EduShyster reports on a new study of college completion rates in Boston. It includes a comparison of Boston public schools vs. charter schools. http://edushyster.com/?p=6326
Students who attended public schools were more likely to get a college degree than their peers who attended charter schools.
“The report compared members of the respective classes of 2007 from the city’s high schools and five of our local academies of excellence. Fifty percent of the BPS students had scored a college degree within six years vs. 42% of their charter peers. Now I know what you’re thinking. That equals a difference of eight percent, and eight rhymes with *hate* and also *overstate.* Which is why it’s time to look at the numbers behind those numbers. The 2007 class of Boston high school grads consisted of 1700 students, of whom some 850 have now attained their post-secondary attainment. The 2007 class of Boston charter high school grads, from a total of five charter high schools, consisted of 80 students, of whom 33 have scored their sheepskin.”
Wow.
Ouch. No need to belittle the students who went on to get their degrees. It is also dangerous to draw any conclusions; albeit BPS has an amazing system that fully integrates parents into the teaching team. That is, it could easily be equated to increased probability in shear numbers. To draw reference to one out performing the other would lend fire to the hire number of home schooled students, taught by people with literally no teaching experience, that are currently out performing both public school and charter student in both grade point average and completion. We keep worrying about the money we are losing to the the charters but given that almost 50% of America’s students are home schooled they stand to be the largest threat to public school funding should they start lobbying for equal funding.
Instead we should be applauding BPS and looking to see what we can adopt to raise the bar at all public schools.
“…given that almost 50% of America’s students are home schooled….”
Source?
That is a totally false statistic about homeschooling.
73% of statistics are completely made up.
Parents are generally an asset in programs that serve an under represented group. I think charters often miss the boat in this regard. Education is not a button that is pushed by a school for X numbers of hours a day; many times successful programs that serve poor students reach out to the community and parents in a collaborative way. Local boards of education are responsive to the needs of the local community, families and children in a way that corporate leadership cannot duplicate. They are stakeholders in the school district and have been elected by the citizens. Problems can addressed and solved more efficiently and effectively with local leadership that understands the issues.
Q lives in a numbers fantasy land. Q says ” given that almost 50% of America’s students are home schooled…….
According to proponents of home schooling, there are about 2.2 million home-educated students in the United States (as of January 2015.
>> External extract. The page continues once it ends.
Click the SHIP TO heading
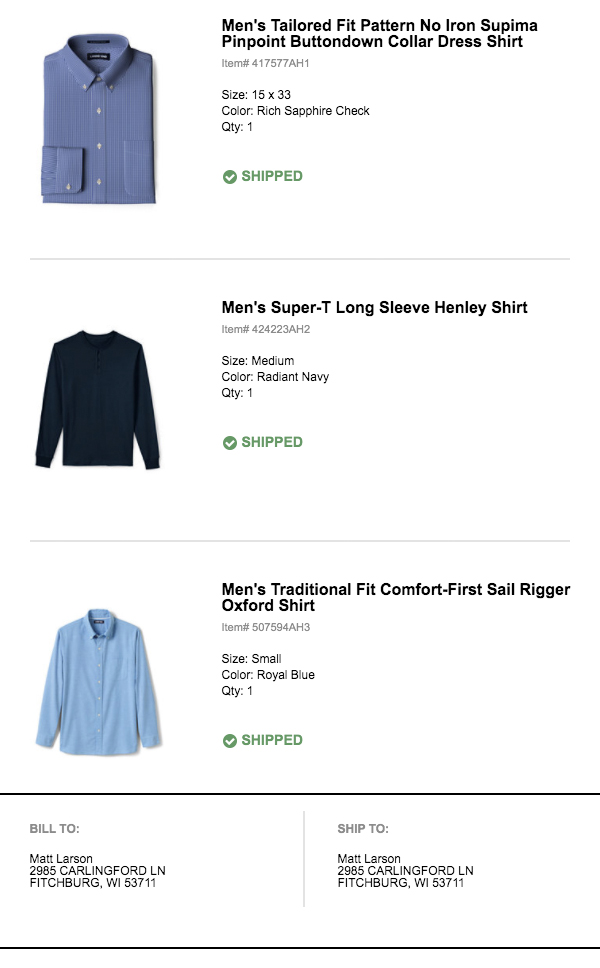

According to the National Center for Education Statistics, about 49.8 million students attended public elementary and secondary schools 2014-2015.
See also Dienne and Diane below.
Troll, be gone. That percentage and a ‘token’, if still extant, would get ‘Q’ a ride on the MTA. … And never return.
Q –
“…albeit BPS has an amazing system that fully integrates parents into the teaching team…”
Whatever are you talking about? No, it doesn’t.
Stop providing misinformation for distortion. It’s totally disingenuous.
Reblogged this on Exceptional Delaware and commented:
Well isn’t this interesting…
One would think this would have been discussed in yesterday’s Senate hearing on “innovation”.
What are Boston Public Schools doing to get better? Surely Senators Murray and Alexander would be open to the IDEA of public schools that aren’t failing, right? They haven’t completely abandoned public schools, I hope.
Meanwhile, DC is focusing on charter schools yet again this week. Just like last week, and the week before, and the 6 years prior:
https://twitter.com/GOPHELP
They should rename that Congressional committee. “Education” is WAY too broad a description for a charter school promotion team.
A bill in Utah that will cut $60 million in public school funding and give a bunch more local property taxes to charter schools. This while Utah is sitting on a $638 million dollar surplus. http://www.sltrib.com/news/2140447-155/committee-approves-60m-cut-to-utah
Stephenson sure hates public education and loves his charter schools and his kickbacks, doesn’t he?
Utah public education: Stack them deep and teach them cheap, work teachers to the bone.
Utah charter education: Segregated education “choice”, drain funds from public school districts.
Yep. Stephenson is one evil dude. The word about this needs to be spread far and wide in Utah. We need to protest! We need to go to the media! We can’t let them get away with this.